Tuesday, October 30, 2012

Adaptive resonance theory: How a brain learns to consciously attend, learn, and recognize a changing world I

Grossberg, S. (2012) Adaptive resonance theory: How a brain learns to consciously attend, learn, and recognize a changing world. Neural Networks.

Wow, so don't go overboard with that title. He actually did talk about the "C" word in his talk, and actually he said a lot of things that I agree with. I'm sure we'll get to that. This is a 98 page paper, which after just skimming through and looking at the figures summarizes 40 years of his research into this idea. On the surface when I saw his talk I thought that he had some really great insights and understood many of the fundamental principals that I know in my gut are there. So, I think this will be a good read. And so this will just be mostly notes as I read through the paper.

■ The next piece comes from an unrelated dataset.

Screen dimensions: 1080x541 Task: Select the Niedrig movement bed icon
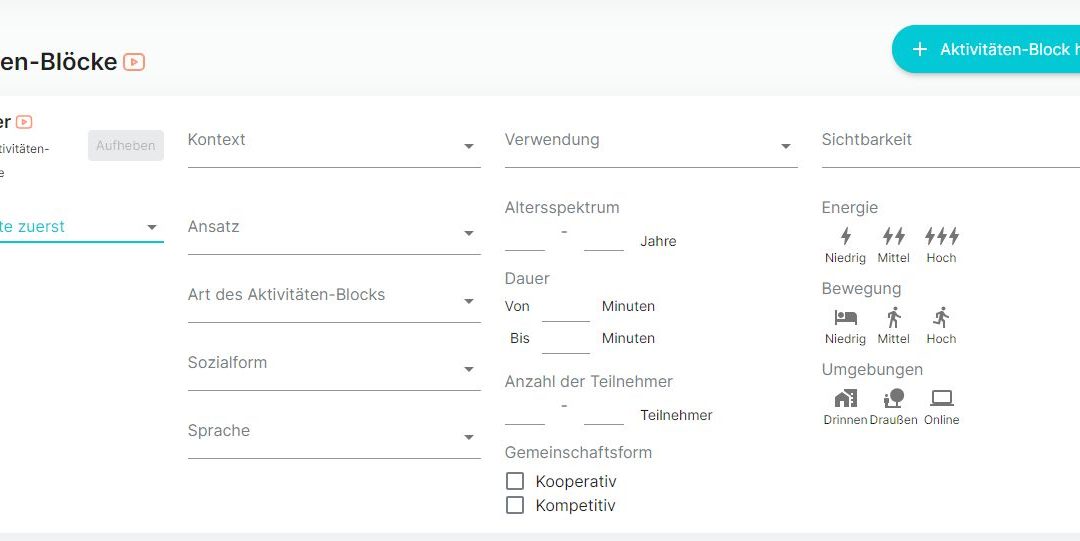coord(846,318)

"The review illustrates that ART is currently the most highly developed cognitive and neural
theory available, with the broadest explanatory and predictive range."

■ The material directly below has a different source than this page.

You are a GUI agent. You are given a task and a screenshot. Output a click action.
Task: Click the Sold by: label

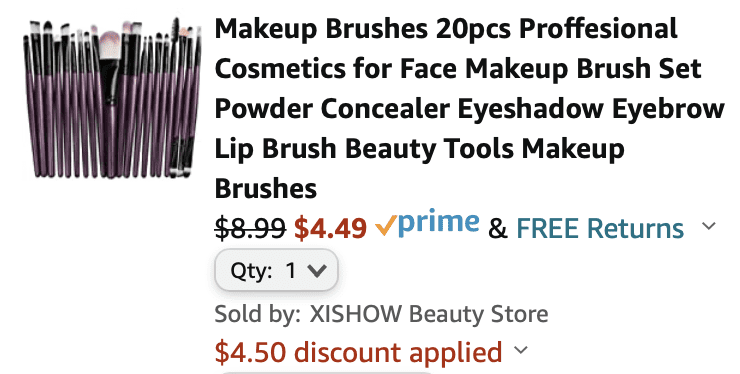(258, 314)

And if you thought the title was overboard, the abstract is just like, "look, this is how the brain works. It explains everything." And then it lists everything. But really, it basically lists everything...

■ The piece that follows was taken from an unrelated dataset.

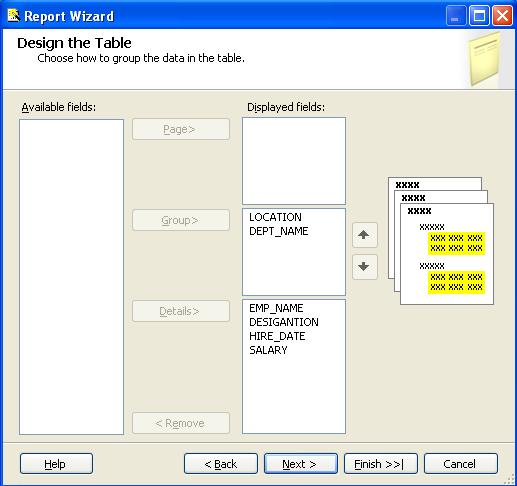Go to previous step with Back
Screen dimensions: 517x486
tap(221, 464)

One of the main problems of modern algorithms is "catastrophic forgetting", basically that algorithms forget as quickly as they learn. The brain somehow overcomes this problem...This is the stability-plasticity dilemma.

Consciousness, Learning, Expectation, Attention, Resonance and synchrony (CLEARS). "All conscious states are resonant states".

"ART accomplishes these properties by proposing how top-down expectations focus attention on salient combinations of cues, and characterizes how attention may operate via a form of self-normalizing "biased competition" (Desimone, 1998)."

ART allows for modal architectures. They are designed  to be general-purpose self-organizing processing. More general than AI, less general than turing machine. Evolutionary pressure shaped these modal architecture to create "Complementary Computing" and "Laminar Computing".

Ok, one of the things that was really interesting was the shunting component of the model. It was never clear to me from his talk what that meant, or if it meant shunting in the way I've been thinking about it. But the equations says this for shunting:
- dx/dt = -Ax + -FxJ
where J is the inhibitory input. And this for additive:
-dx/dt = -Ax + -EJ

Right. So this to me looks like exactly what I mean by shunting in the leech. x is like directly related to V, which in the model is directly related to spiking. So, if x is 0, then the shunting inhibition causes no current to leak out.
dV/dt = gl * (Er - V) + gi * (Er - V) + ge * (Ena - V)

That was short-term memory. I'm just on page 5.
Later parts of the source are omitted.